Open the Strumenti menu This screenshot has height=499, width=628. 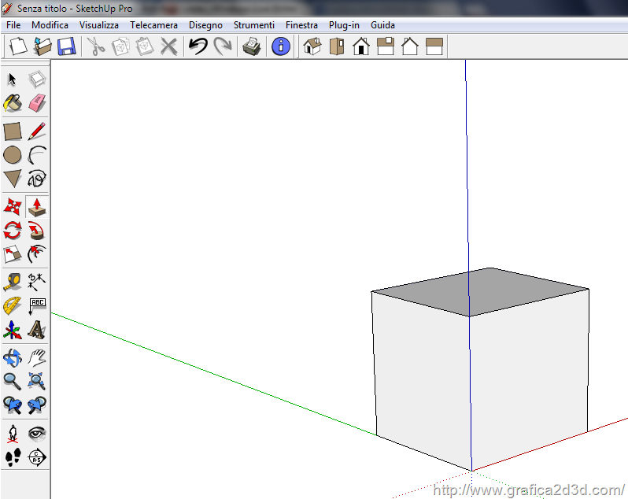pos(253,25)
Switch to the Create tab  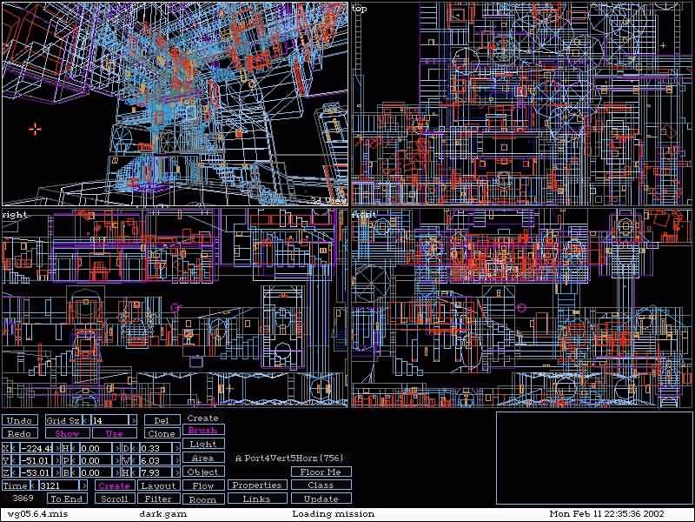tap(114, 485)
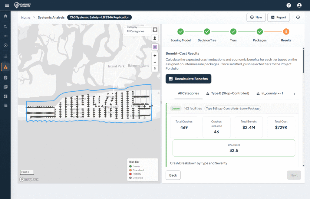310x199 pixels.
Task: Click the Report button
Action: [279, 17]
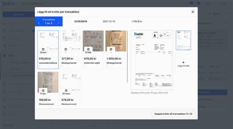The height and width of the screenshot is (129, 233).
Task: Click calendar icon on 1 000,00 kr receipt
Action: click(111, 50)
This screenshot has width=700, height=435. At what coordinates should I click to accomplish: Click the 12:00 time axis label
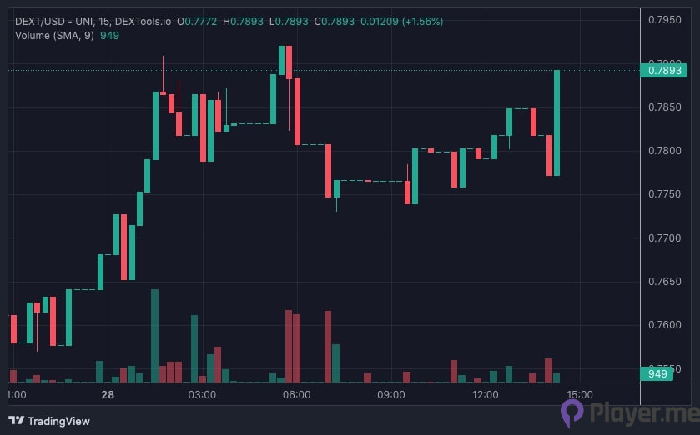[x=486, y=394]
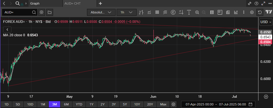The width and height of the screenshot is (273, 108).
Task: Collapse the legend with the left chevron
Action: (7, 29)

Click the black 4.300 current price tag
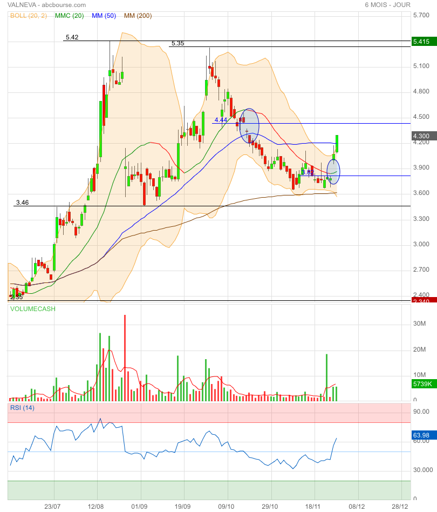pos(421,136)
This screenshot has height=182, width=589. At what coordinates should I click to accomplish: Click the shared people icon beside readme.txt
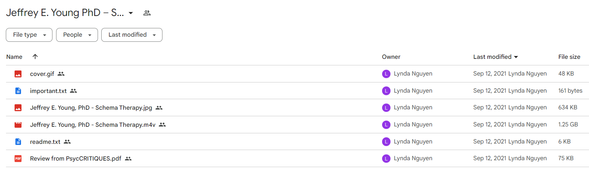point(67,142)
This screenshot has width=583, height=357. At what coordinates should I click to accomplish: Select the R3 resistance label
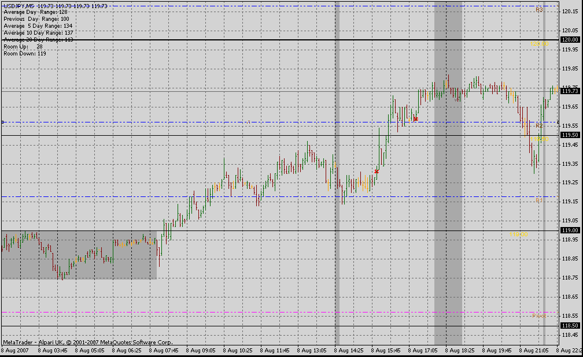539,10
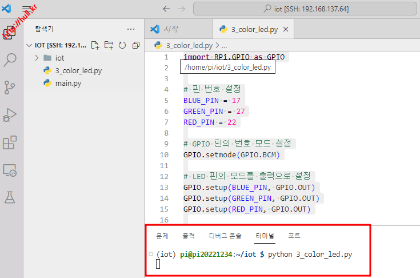This screenshot has width=420, height=278.
Task: Click the New File icon in explorer
Action: pos(95,45)
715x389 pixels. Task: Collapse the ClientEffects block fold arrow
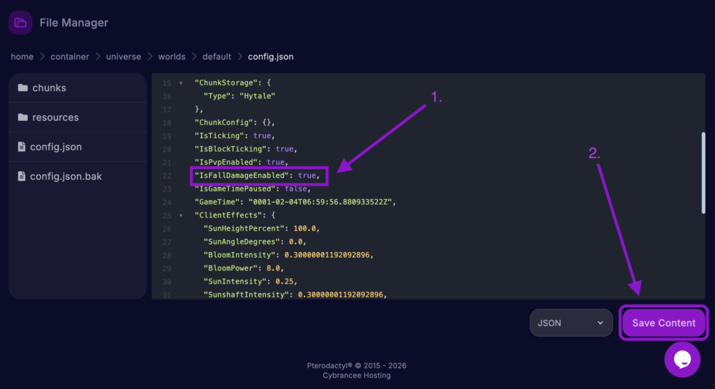pos(182,215)
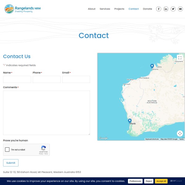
◇ ◇ ◇
# YOUR GOAL:
Take the line that contains "This screenshot has width=583, height=357." and every line after it up to the end of the records above, and restate them exactly, without the pictures.

# TASK RESPONSE:
This screenshot has width=583, height=357. At what coordinates should I click to accomplish: Select the R3 resistance label
539,10
This screenshot has width=420, height=278.
Task: Click the New File icon in explorer
Action: pos(95,45)
715x389 pixels. Task: Collapse the ClientEffects block fold arrow
pos(182,215)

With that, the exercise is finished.